Sala Gialla del Salone Internazionale del Libro di Torino, ore 10:45 — le persone in fila iniziano a diventare sempre più numerose, via via prendono posto, e tante di loro richiedono l’attestato di frequenza per la scuola, affermando di essere insegnanti.
Se a prima vista questo incipit potrà sembrare una mera digressione precisina – in merito alla professione dei partecipanti all’evento – in realtà è un dettaglio di non trascurabile importanza, in un’occasione come quella di cui state per leggere.
Questo poiché i Centri Emma-Progetto S.O.S. e Giralangolo, Rizzoli e Settenove edizioni hanno rinnovato all’attenzione di noi tutti, dandoci notizie e accorgimenti che nel tempo sarà sempre più utile continuare a tenere a mente.
Stiamo parlando dell’evento dal titolo “Che favola racconti! Le principesse si salvano da sole e i principi scendono da cavallo”, nel quale i moderatori hanno potuto argomentare e discutere, insieme ad un interessatissimo pubblico, i risultati di anni di ricerche, condotte sulla base dell’innato “double standard” che si perpetua in tanta letteratura e didattica per l’infanzia.
Che gli stereotipi di genere siano ancora tanto radicati nei racconti e nelle antologie pensate per i più piccoli purtroppo non è un dato che ci sorprende; ed è da questo punto di partenza che i centri antiviolenza E.M.M.A. e CENTRO S.O.S. si sono mossi fin dall’inizio, al fine di proporre percorsi di intervento e di riflessione concreti e accessibili.
Nelle strutture il lavoro che si svolge in prima linea è quello di fornire ad orfani di femminicidio aiuto e sostegno tangibili, che poi ovviamente mirano anche al riconoscimento e alla prevenzione della violenza domestica: messaggi utili a riconoscerla, anche nelle sue forme più subliminali, così da poter agire – fin dai primi anni di primaria – sulle sensibilità stesse dei bambini (e perché no, anche dei più grandi che leggono e continuano ad imparare insieme a loro).
La pedagogia di genere è stata la protagonista di questo incontro, proprio per illustrare quanto sia fondamentale formare gli attuali – e i futuri – educatori ad una corretta e ragionata sensibilità in merito alle questioni di genere.
È stato dunque dimostrato come, talvolta, sia la scuola italiana stessa a reiterare (inconsapevolmente) quei pregiudizi che invece andrebbero scardinati, in virtù di una riflessione che sia quanto più informata sugli attuali dibattiti in tal senso.

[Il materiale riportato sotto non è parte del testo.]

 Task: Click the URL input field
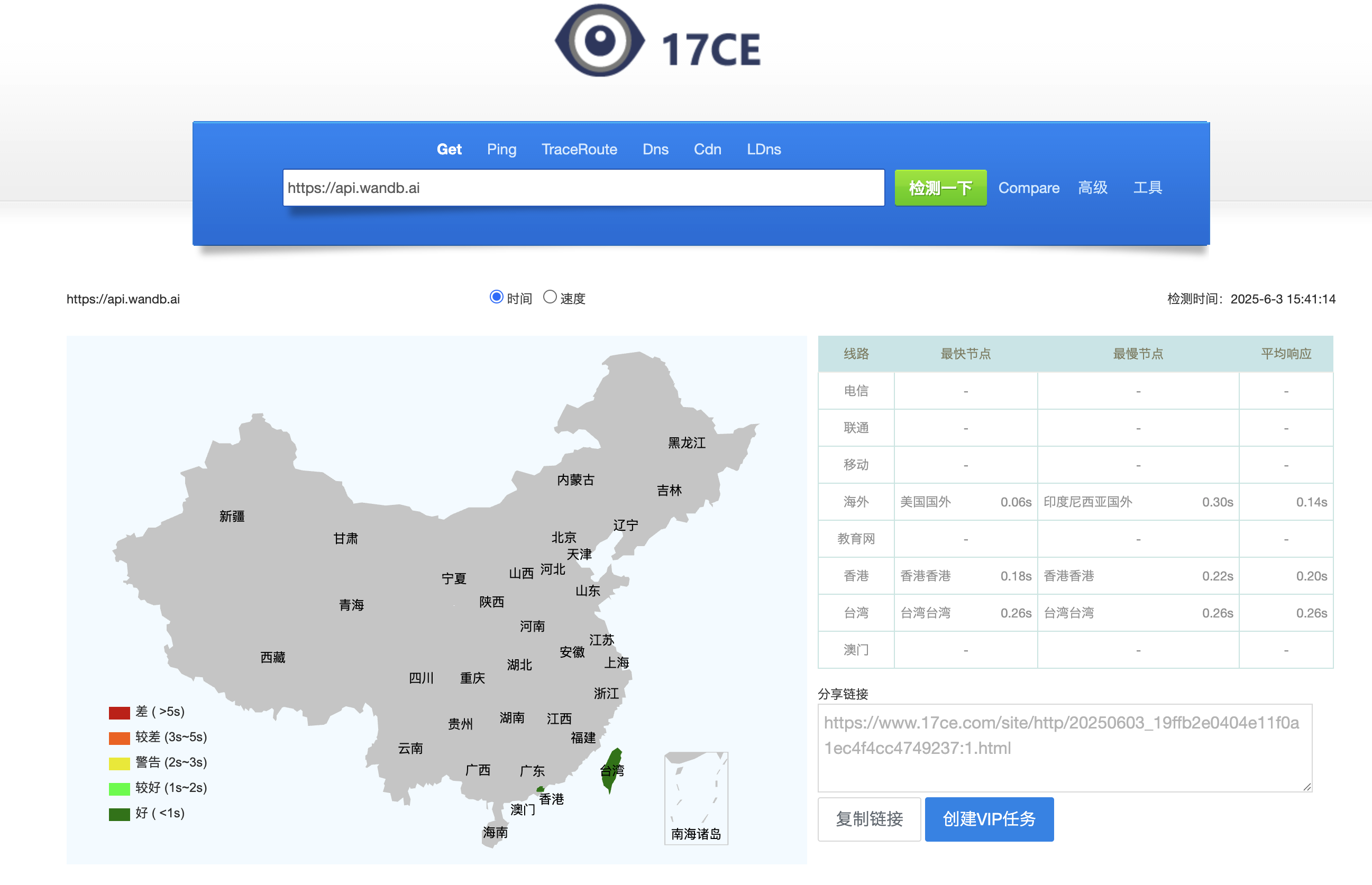583,188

Tante possono essere le ragioni di questo fenomeno: due delle più importanti – con dati alla mano – ci parlano proprio della condizione del nostro sistema educativo: l’83% degli insegnanti in Italia sono donne, e in tal senso la scuola italiana è “la più anziana”, poiché l’età media di chi accede alla cattedra è la più alta in Europa.
Possiamo solo immaginare quante e quali siano le ripercussioni dei nostri insegnamenti a partire da questi due parametri, che però non vogliono essere più degli alibi, piuttosto degli spunti da cui partire.

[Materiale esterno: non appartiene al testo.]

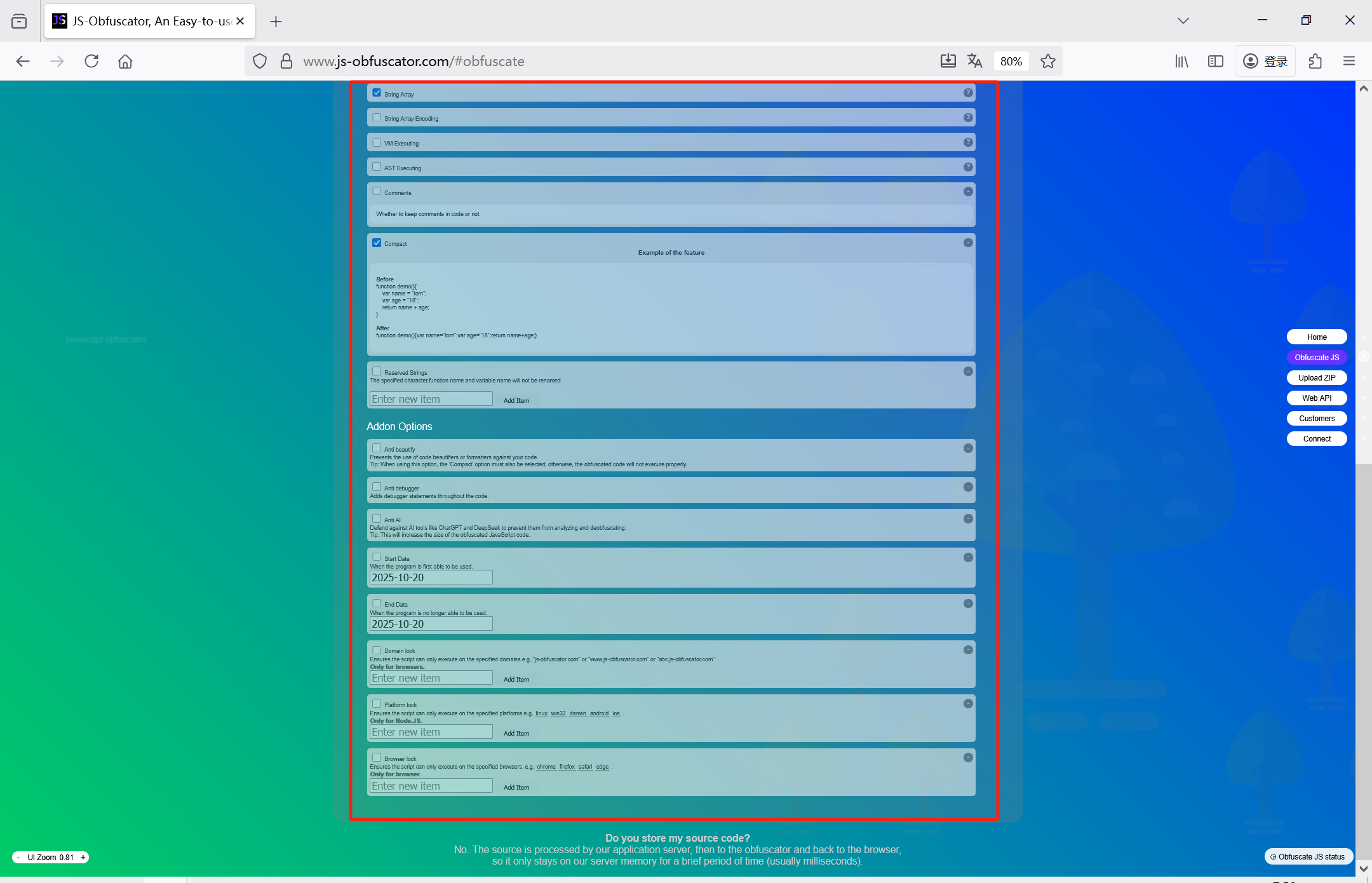
Task: Click the help icon for String Array
Action: click(967, 93)
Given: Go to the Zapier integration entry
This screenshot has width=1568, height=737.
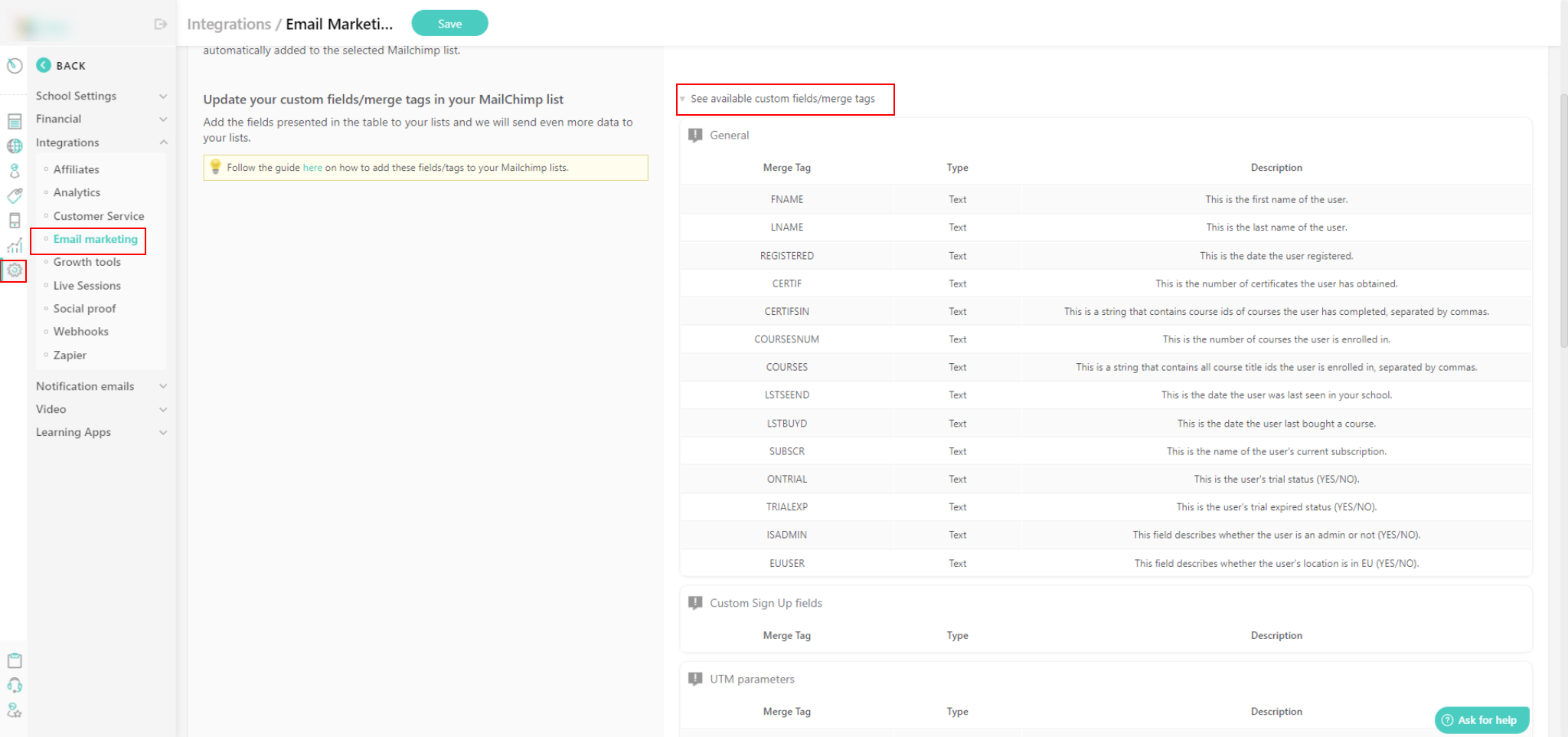Looking at the screenshot, I should 70,355.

Moltissime sono state le occorrenze riportate di esempi sessisti, proposti nei libri delle elementari dall’inizio degli anni 2000 sino ad oggi, in cui lo spaccato della complementarità di genere appare come una gabbia interpretativa chiarissima: nei libri che proponiamo ai bambini, alla figura femminile è sempre attribuita la sfera della cura e dell’accudimento.
Le donne, nei libri di testo, raramente lavorano: non vengono mai descritte o presentate sulla base della loro professione; sono sempre madri e mogli.
Gli uomini hanno invece tutte le caratteristiche di quella che – negli studi di genere – viene riconosciuta come mascolinità egemonica: è delle figure maschili l’esecutivo, il potere, che raramente hanno a che fare con l’affettività e la dimensione del romantico.
Proprio per non arginare gli stereotipi, ma per farli esplodere a partire dal loro nucleo più radicato, interviene la lettura proposta nel nostro incontro.
La collana “Sottosopra”, ad esempio, della casa editrice Giralangolo è dedicata proprio alla rivendicazione dell’inesistenza di un doppio binario: la rappresentazione cui bambini e bambine sono sempre stati abituati ad incasellarsi viene smantellata, per permettere ad ogni singolo lettore o lettrice di riconoscersi in storie nuove, raccontate da nuovi personaggi.
Anche la casa editrice SetteNove appare lungimirante: il suo stesso nome lo deve all’anno 1979, nel quale c’è stata la prima convenzione che riconosce la disparità di genere come elemento primo per configurare i reati di violenza.
Non si tratta dunque, in nessun caso, di riscrivere testi già scritti, bensì di proporre immaginari più inclusivi che possano restituire alla narrativa la stessa varietà che nel mondo ci è manifesta: un mondo in cui l’identità di genere e l’orientamento sessuale non ci costituiscano e non ci "incasellino” come esseri umani in grado (o meno) di fare o di poter dire determinate cose.
Per poter insegnare ai più piccoli cos’è la violenza è importante partire da cosa non è necessariamente violento: una lettura guidata e assennata, in tal senso, non è altro che una griglia interpretativa in più, e forse più approfondita, per restituire al reale quella pluralità che tanto ci fa ancora meravigliare nelle storie che ci appassionano, e di fronte a qualunque essere umano che incontri il nostro sguardo.